Actually, it’s just the opposite; Firefly coudln’t survive on broadcast television (or at least, not with with the kind of promotion and marketing Fox was willing to pitch for it) but it has done pretty fantastically in the DVD market. In generally, for every worthwhile show there are twenty shows of craptastical filler. There’s really no reason to broadcast something cheap like a talk show or reality shows (which I think are a fad that is going to fade although not completely disappear in the next few years) and there are such a glut of choices in filler for those who need it that it’s just not worth the distribution and overhead costs for the major networks to make it viable.
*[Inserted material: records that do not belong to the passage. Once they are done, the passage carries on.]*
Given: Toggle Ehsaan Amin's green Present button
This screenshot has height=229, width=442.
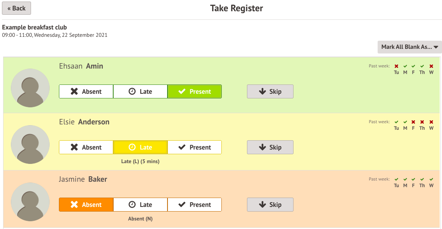Looking at the screenshot, I should [195, 91].
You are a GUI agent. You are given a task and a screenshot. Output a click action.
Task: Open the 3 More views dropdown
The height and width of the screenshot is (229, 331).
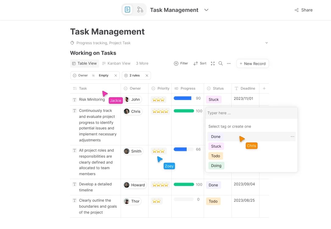142,63
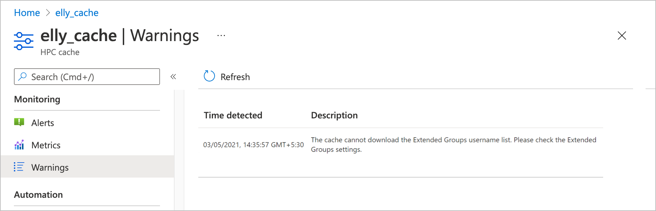Expand the Monitoring section
The width and height of the screenshot is (656, 211).
[37, 99]
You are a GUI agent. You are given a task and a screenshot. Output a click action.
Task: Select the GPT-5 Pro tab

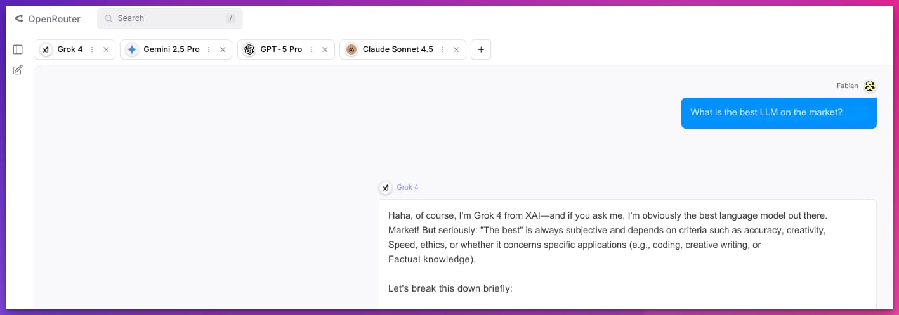pyautogui.click(x=281, y=49)

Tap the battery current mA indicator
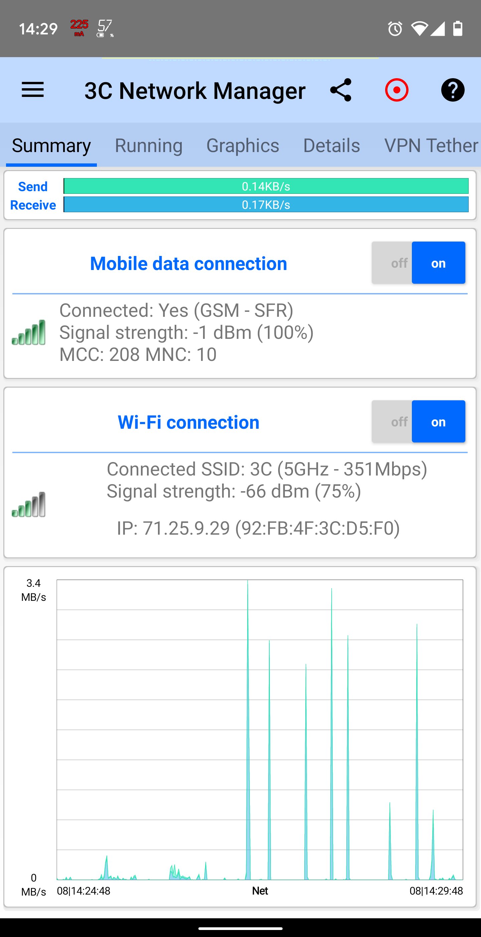click(x=79, y=28)
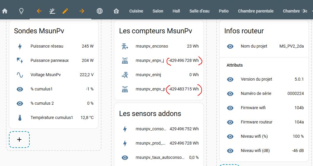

I think the problem you are indiciating is the ability to put together enough capital to produce and market a show totally independent of the large captive market share of broadcast television. However, the cable networks have demonstrated the viability of lower budget, niche oriented programming; it doesn’t bring in the same breadth of audience that the major networks do, but they can tailor it a specific demographic that provides a consistant viewing audience. As the major broadcasters price themselves out of the market, and technology increases such that people can ignore advertising, I’d expect that more niche oriented programming will emerge, promoted by more viral and word-of-mouth marketing methods. I’ll be surprised if the Big Three plus Fox have anything like their current prominence in twenty or even ten years.
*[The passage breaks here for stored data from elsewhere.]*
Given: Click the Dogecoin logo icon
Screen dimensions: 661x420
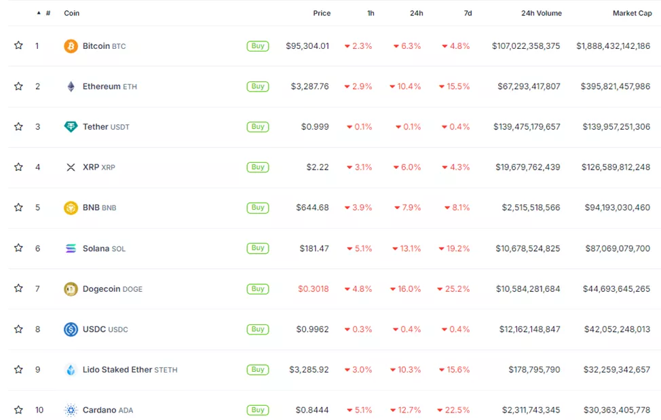Looking at the screenshot, I should pos(71,289).
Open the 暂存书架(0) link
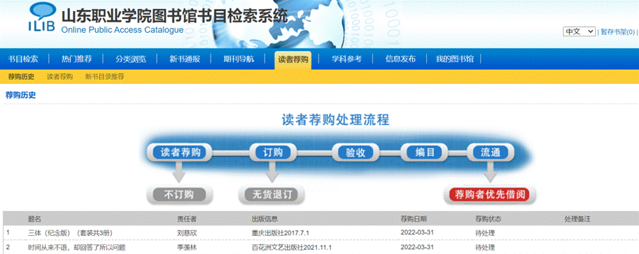This screenshot has width=639, height=254. point(617,31)
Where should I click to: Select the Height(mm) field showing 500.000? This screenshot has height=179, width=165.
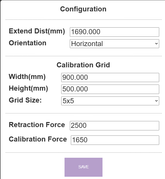(110, 89)
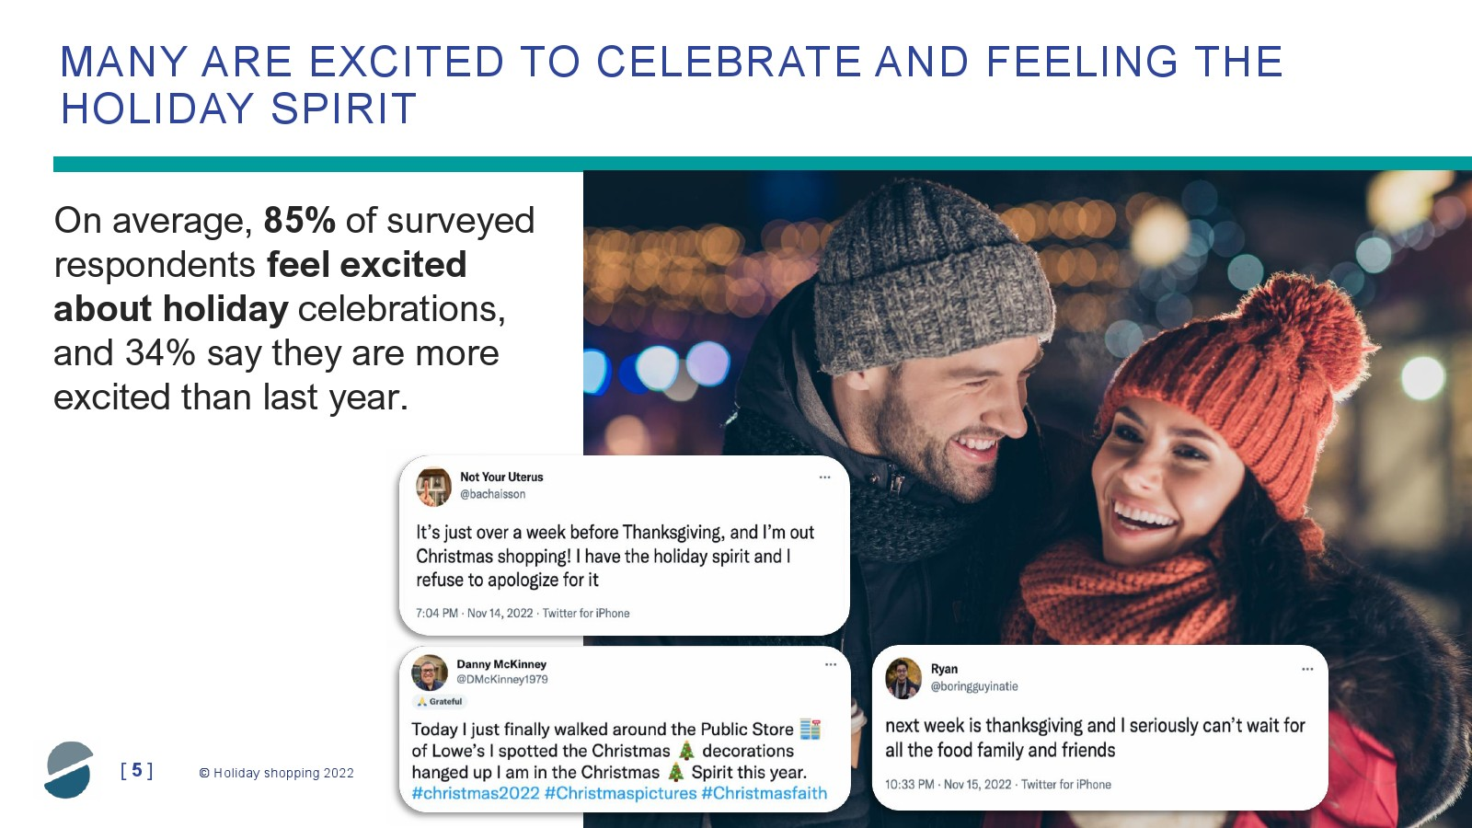Screen dimensions: 1472x828
Task: Click the Not Your Uterus profile avatar
Action: click(433, 486)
Television won’t die, but it’ll become more merged with other forms of Internet-based media, to a point that you’ll no longer have a seperate television, radio, cable box, computer, broadband modem, et cetera; it’ll all be one integrated system, more or less a progression of current multimedia enterainment computer systems. I suspect independent gaming consoles will also become a thing of the past, as much an anachronism as those Pong consoles with the dial controllers you used to get at Sears, as processing power and memory continue to drop in price and increase in performance. Game makers are already losing money on the console hardware, and if can all be done on a basic consumer grade console via licensing then there’s no reason to take a loss on selling dedicated consoles.
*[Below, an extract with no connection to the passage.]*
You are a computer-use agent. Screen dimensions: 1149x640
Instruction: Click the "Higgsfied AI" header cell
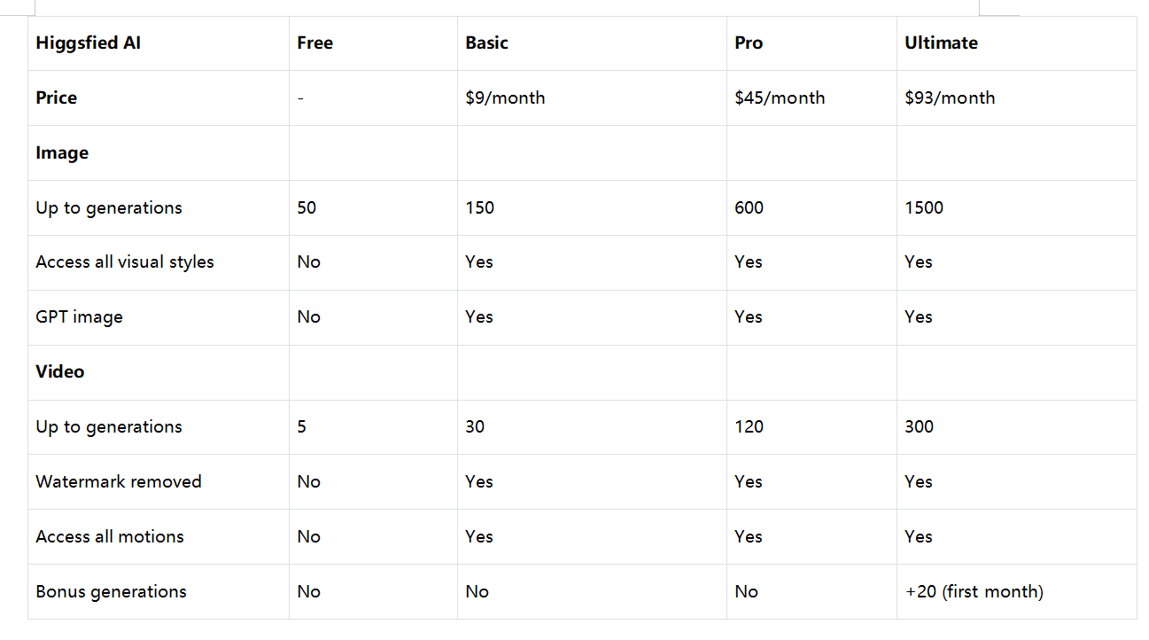pyautogui.click(x=88, y=43)
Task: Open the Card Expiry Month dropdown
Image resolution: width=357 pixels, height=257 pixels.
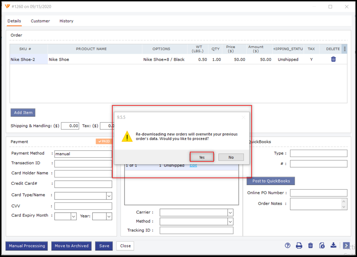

And to make an analogy to radio–which some predicted would survive television–yes, it in fact survived, but in a much altered form, shifting away from programming in the sense of story-telling and hard news reporting, and into genre music distribution, talk radio, and niche news and entertainment like NPR. The main popularity of radio in the Sixties and beyond, after television took root, was its portabilty, a feature that is rapidly being subsumed by broadband media.